■ Excerpt provided:
# # # #
To awaken is to get a new glimmer of one’s own individual self and all the possibilities that might come. Awake means awareness in every moment. To be fully present in mind and body and spirit is to be awake. Presencing is a new verb coined by a group of people who wrote the book, Presence (Peter Senge, Otto Scharmer, Joe Jaworski, and Betty Sue Flowers). It means to live in the now moment—to be awake.

e.g. Parker said, “I was like two people all at once. I was the one riding the bicycle and I was the observer of me riding the bicycle. I felt exhilarated and time sort of stood still. It was a moment of rare pleasure for me. To be so aware in the moment just lifted me into a kind of ecstasy. It was like a fresh new day and I saw things I had missed before; I smelled the trees and grass; and I thought to myself that I was waking up to something new that I had not experienced before.”

A gentle waking may come to you. You may have a quiet moment when you are “all lined up” and realizing your “isness”; OR, it could be more earthquaking in its appearance.

e.g. Reports from disasters such as Katrina bring stories of people waking up to a different reality, realizing what is meaningful and of value.

Tune in to your beliefs, your thoughts, your feelings, and your behavior. What will follow will be a gradual opening of your psychic eyes. You will be ready to AWAKEN. Good therapy facilitates this; bad therapy allows you to continue in your sleep state, playing victim to your world and circumstances.

People grow and change in three or four ways, in my opinion. They grow when they are fully engaged in their growth (possibly through good therapy); they grow under conditions of emergency (famine, fear, disease, disaster, etc); they sometimes grow with religious experience; and, they might be changed through brain surgery…..not to be too cynical. The real possibility is through choice (ownership).

Waking up to what holds value may be necessary before we decide to embrace life in its fullest possibility. The next turn of the spiral speaks to entering life in its robust and delicate menu. What would you choose if you were ready to live—really live?

ALIVE

Coming alive means a change in the meaning we give to outside events, places, people, and things. There is a dawning sense of soul and purpose. Physical-emotional-mental-spiritual self ownership begins to happen. One of the most beneficial parts of awakening is the realization that relationships are guides to aliveness. When we are alive there is a sort of transparency in that we do not cover up or deceive ourselves or others. In this state, there is no real urge or need to control or to try so hard to please through compliance. We just are who we are and we say it like it is.

Ownership of one’s own feelings-thoughts-behaviors-beliefs is requisite. Mind, body, spirit all can wake up and be present in a consciousness of true aliveness. We all have an Internal Guidance System. That system is comprised of our emotional flow—our energy in motion. Feelings are our most excellent feedback. If it feels like “flow” as described in a book by that name by Mihaly Csikszentmihalyi, then you can trust the guidance you are receiving. He says that flow is the optimal experience, a state of concentration, so focused that it amounts to absolute absorption in an activity. You can see flow in evidence when a child plays, if they are left undisturbed by parents. This flies in the face of much teaching from parental units, including religion. To know what one wants has been labeled as selfish. And selfish is bad. Consider that our best guide to our true self is in the system of desire. Also, consider the possibility that you would still be a person of good conscience and high moral fiber, if you pursued what you want.

e.g. Consider all those women who have made a difference. Elizabeth Cady Stanton pursued what she wanted and she and Susan B. Anthony paved the way for our independence (the right to vote) as females. Stanton was a mother of many children but she still came alive to her world and the necessity of change. Her aliveness was put into action toward social good.
# # # #
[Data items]
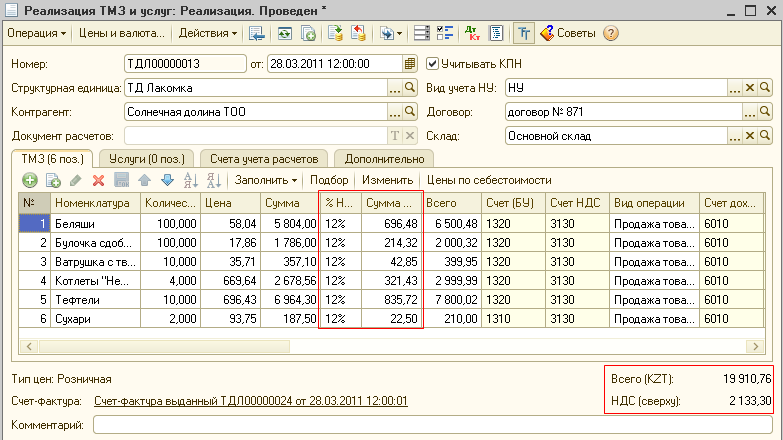Open calendar picker next to date field
This screenshot has width=783, height=440.
(x=409, y=63)
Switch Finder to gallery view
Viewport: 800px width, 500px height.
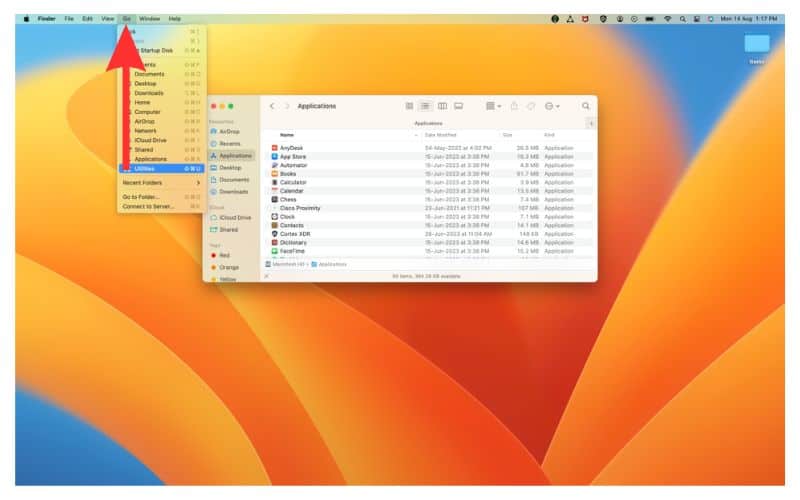pos(458,106)
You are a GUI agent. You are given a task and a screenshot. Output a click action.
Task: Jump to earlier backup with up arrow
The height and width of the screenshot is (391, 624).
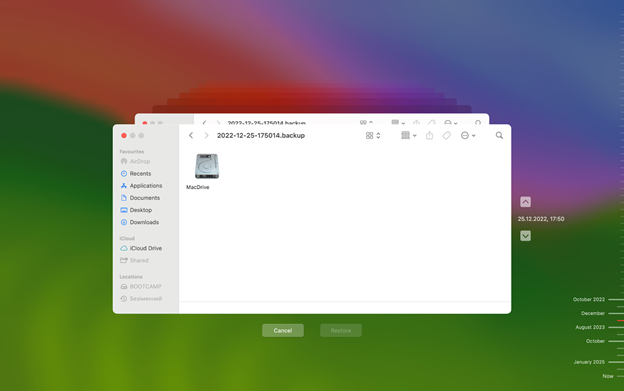[x=525, y=202]
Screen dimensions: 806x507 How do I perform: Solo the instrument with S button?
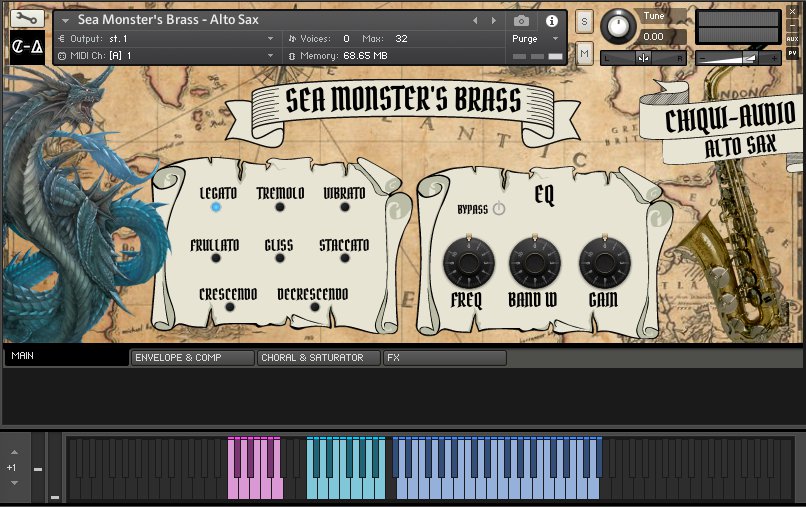[584, 21]
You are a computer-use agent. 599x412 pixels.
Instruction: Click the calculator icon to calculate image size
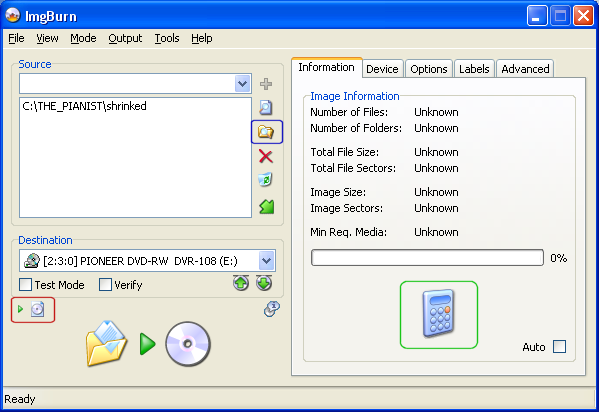(439, 315)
# # # #
■ Work order 1: Decide whether each statement agrees with the passage on awakening, answering yes or no and quoting the deciding words: (a) Peter Senge was one of the people who wrote the book Presence; (b) good therapy allows you to continue in your sleep state; (c) flow can be seen when a child plays undisturbed by parents.
■ Work order 2: Please extract from the passage on awakening the stretch that begins at the words "e.g. Reports from" and stops after the words "world and circumstances.".
The data come from a separate source.

■ Exercise answer 1:
(a) Yes: "Presencing is a new verb coined by a group of people who wrote the book, Presence (Peter Senge, Otto Scharmer, Joe Jaworski, and Betty Sue Flowers)."
(b) No: "Good therapy facilitates this; bad therapy allows you to continue in your sleep state, playing victim to your world and circumstances."
(c) Yes: "You can see flow in evidence when a child plays, if they are left undisturbed by parents."

■ Exercise answer 2:
e.g. Reports from disasters such as Katrina bring stories of people waking up to a different reality, realizing what is meaningful and of value.

Tune in to your beliefs, your thoughts, your feelings, and your behavior. What will follow will be a gradual opening of your psychic eyes. You will be ready to AWAKEN. Good therapy facilitates this; bad therapy allows you to continue in your sleep state, playing victim to your world and circumstances.